# [Prompt]
Could you set out the material below as a Markdown table, one row per non-blank line, with the columns "Row" and "Line"?

--- START ---

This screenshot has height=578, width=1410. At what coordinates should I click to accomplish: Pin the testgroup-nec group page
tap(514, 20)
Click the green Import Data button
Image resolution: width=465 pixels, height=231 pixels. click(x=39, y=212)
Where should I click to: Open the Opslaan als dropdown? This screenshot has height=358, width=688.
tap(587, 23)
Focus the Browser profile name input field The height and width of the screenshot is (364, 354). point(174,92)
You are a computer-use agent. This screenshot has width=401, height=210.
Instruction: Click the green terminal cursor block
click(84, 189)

--- END ---

# [Exercise solution]
| Row | Line |
|---|---|
| 1 | This screenshot has height=578, width=1410. At what coordinates should I click to accomplish: Pin the testgroup-nec group page |
| 2 | tap(514, 20) |
| 3 | Click the green Import Data button |
| 4 | Image resolution: width=465 pixels, height=231 pixels. click(x=39, y=212) |
| 5 | Where should I click to: Open the Opslaan als dropdown? This screenshot has height=358, width=688. |
| 6 | tap(587, 23) |
| 7 | Focus the Browser profile name input field The height and width of the screenshot is (364, 354). point(174,92) |
| 8 | You are a computer-use agent. This screenshot has width=401, height=210. |
| 9 | Instruction: Click the green terminal cursor block |
| 10 | click(84, 189) |